The Pope reflected that God chose the regions of the Middle East, "to be an example, to bear witness before the world that every man and woman has the possibility of concretely realizing his or her longing for peace and reconciliation! This aspiration is part of God’s eternal plan and he has impressed it deep within the human heart."

 The Family Is the First School of Peace
The Holy Father said that a constant returning "to the wellsprings of our humanity" is necessary to find the energy to work for peace. "Our human dignity is inseparable from the sacredness of life as the gift of the Creator. In God’s plan, each person is unique and irreplaceable. A person comes into this world in a family, which is the first locus of humanization, and above all the first school of peace. To build peace, we need to look to the family, supporting it and facilitating its task, and in this way promoting an overall culture of life."
He added that wherever the truth of human nature is ignored, "it becomes impossible to respect that grammar which is the natural law inscribed in the human heart."
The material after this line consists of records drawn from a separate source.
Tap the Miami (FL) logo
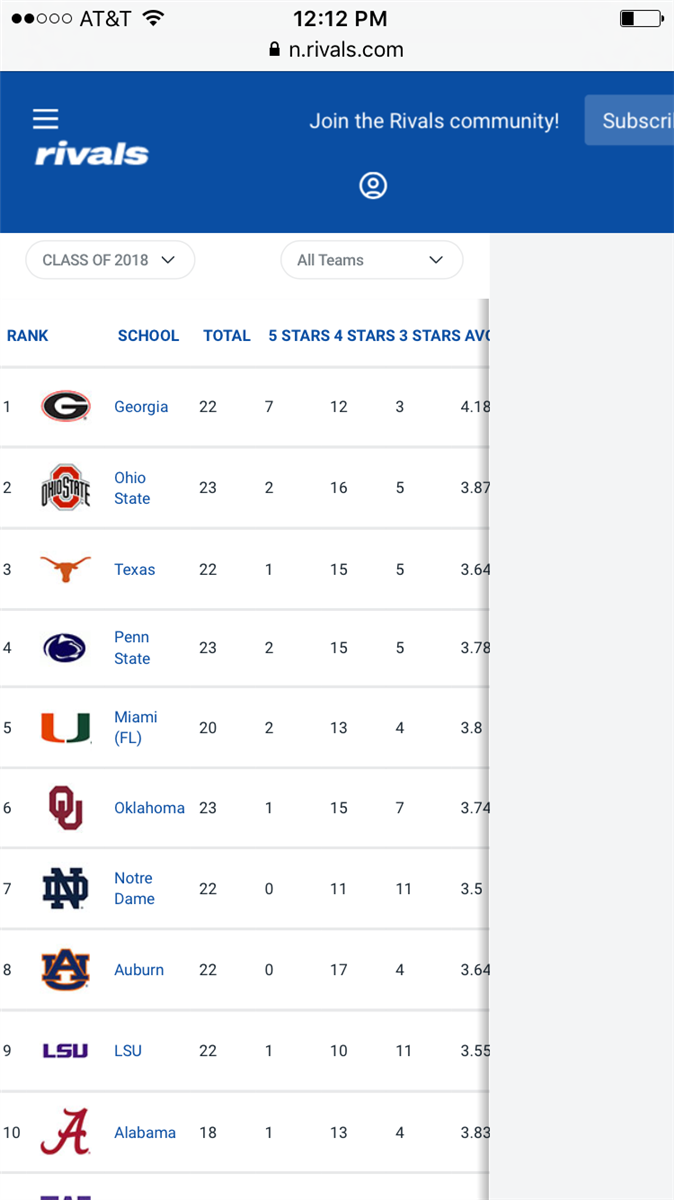The image size is (674, 1200). 66,728
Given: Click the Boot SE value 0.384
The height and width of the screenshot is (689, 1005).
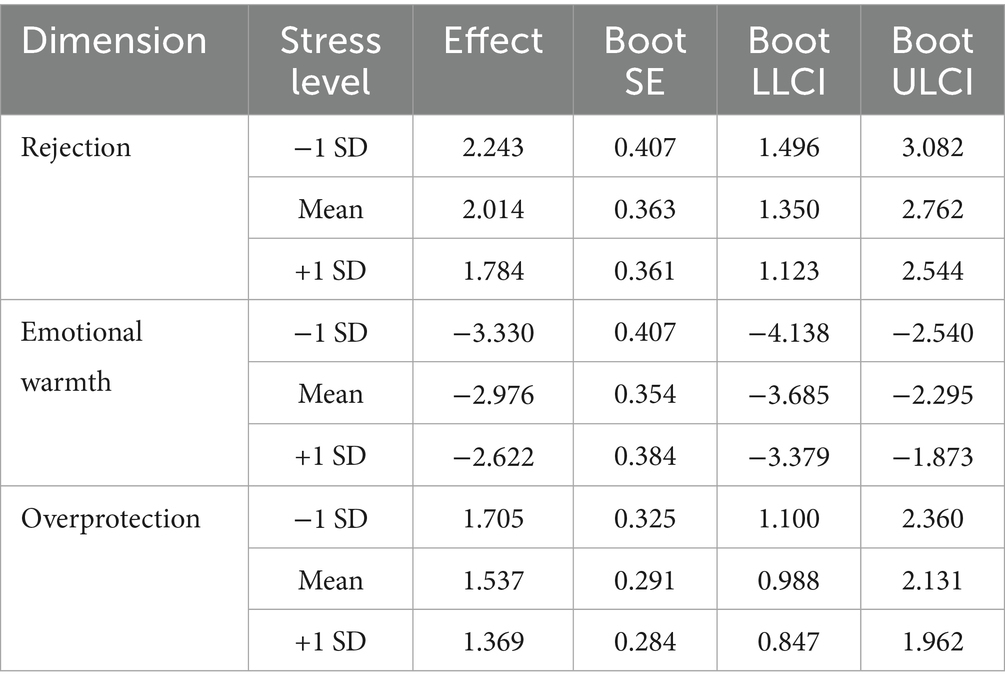Looking at the screenshot, I should tap(645, 457).
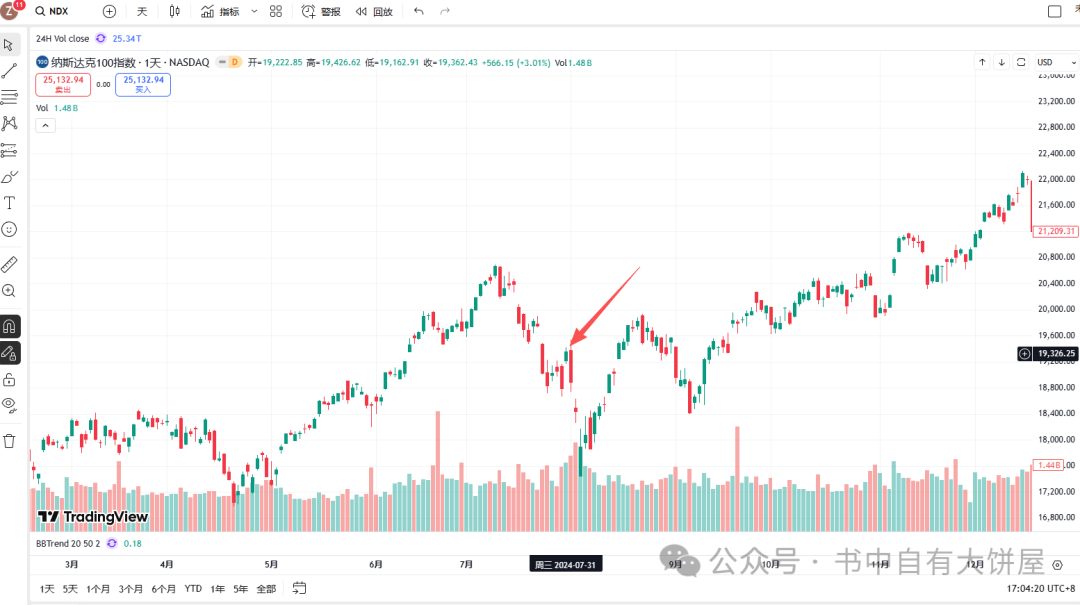Collapse the indicator legend chevron
Screen dimensions: 1080x605
click(45, 125)
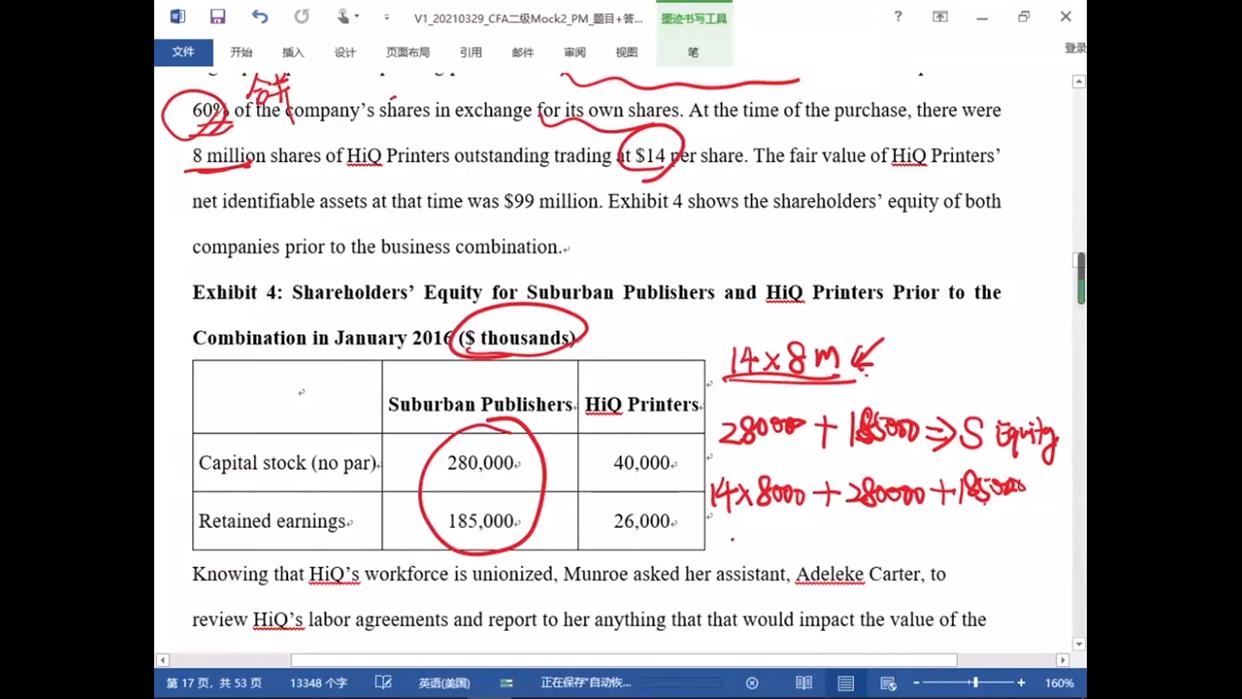Cancel the autosave progress in status bar
The height and width of the screenshot is (699, 1242).
(752, 683)
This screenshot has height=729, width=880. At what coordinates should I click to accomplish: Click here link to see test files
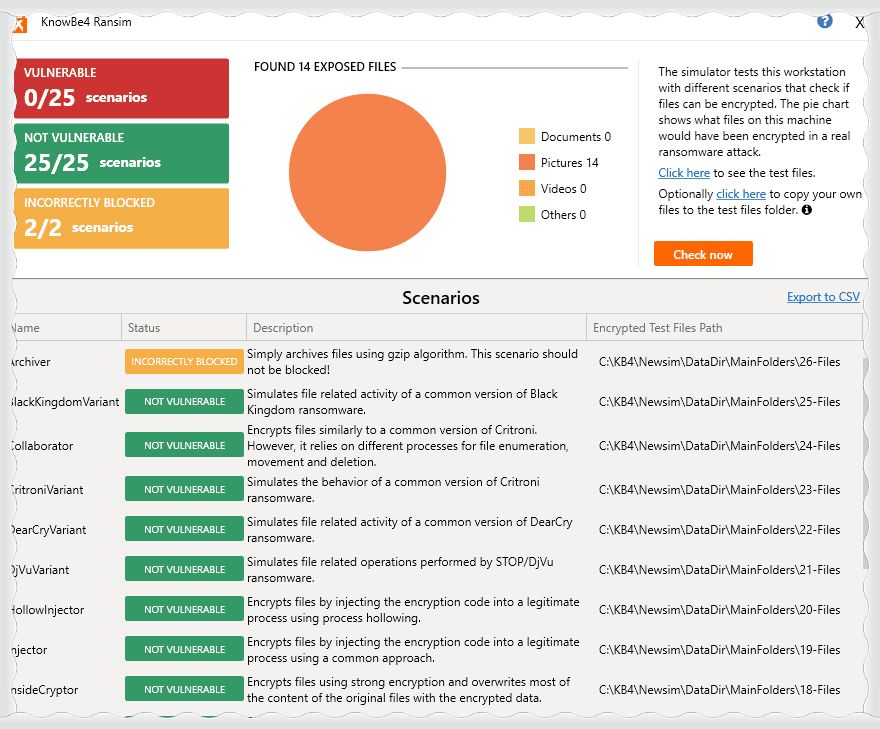click(x=684, y=173)
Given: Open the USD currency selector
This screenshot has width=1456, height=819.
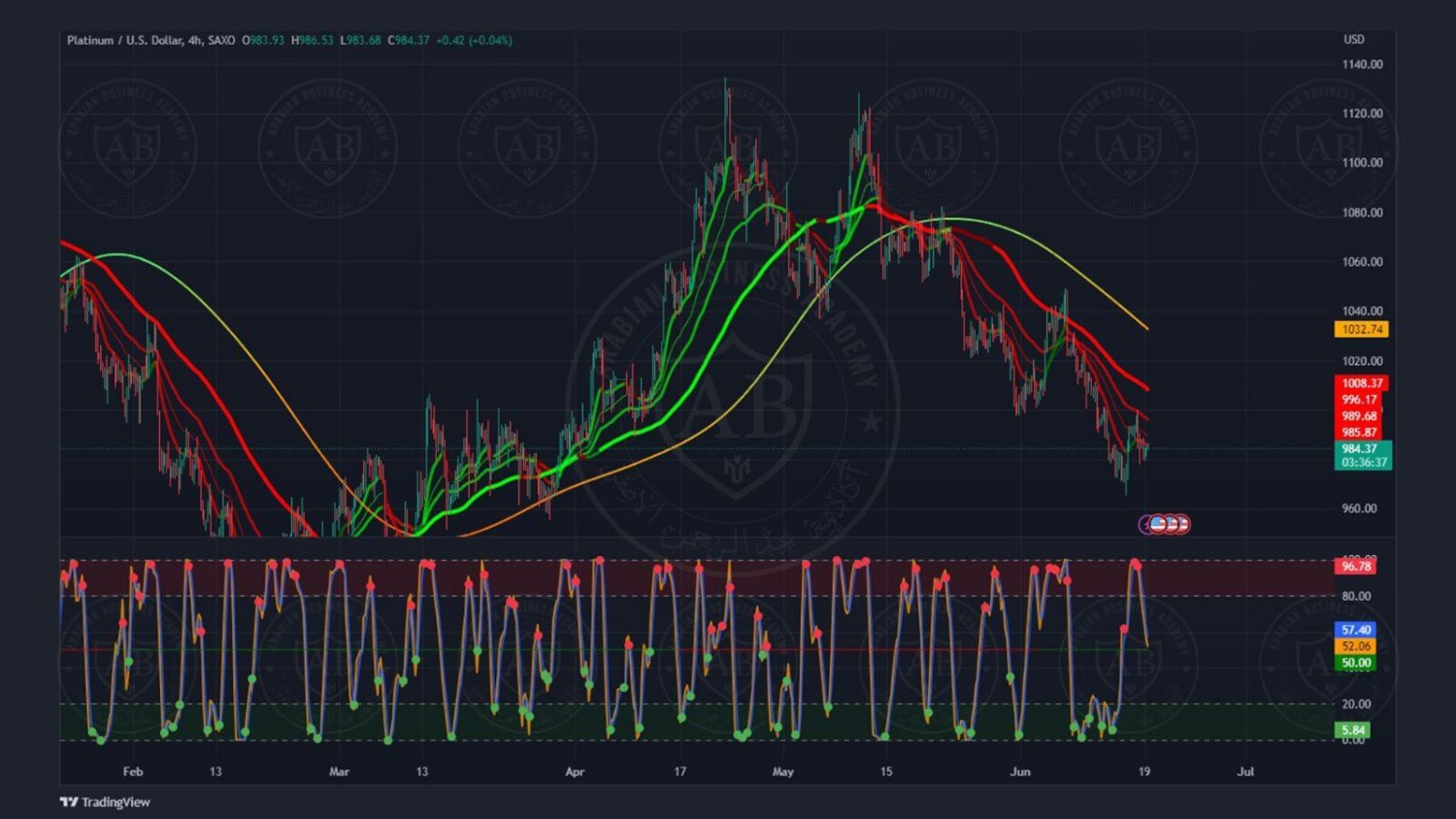Looking at the screenshot, I should click(1353, 40).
The Pontiff spoke of various assaults on human life, including unemployment, poverty, corruption, a variety of addictions, exploitation, different forms of trafficking, and terrorism, adding that "we run the risk of being enslaved by an economic and financial mindset which would subordinate 'being' to 'having'!"
"The destruction of a single human life is a loss for humanity as a whole," he said. "Mankind is one great family for which all of us are responsible. By questioning, directly or indirectly, or even before the law, the inalienable value of each person and the natural foundation of the family, some ideologies undermine the foundations of society."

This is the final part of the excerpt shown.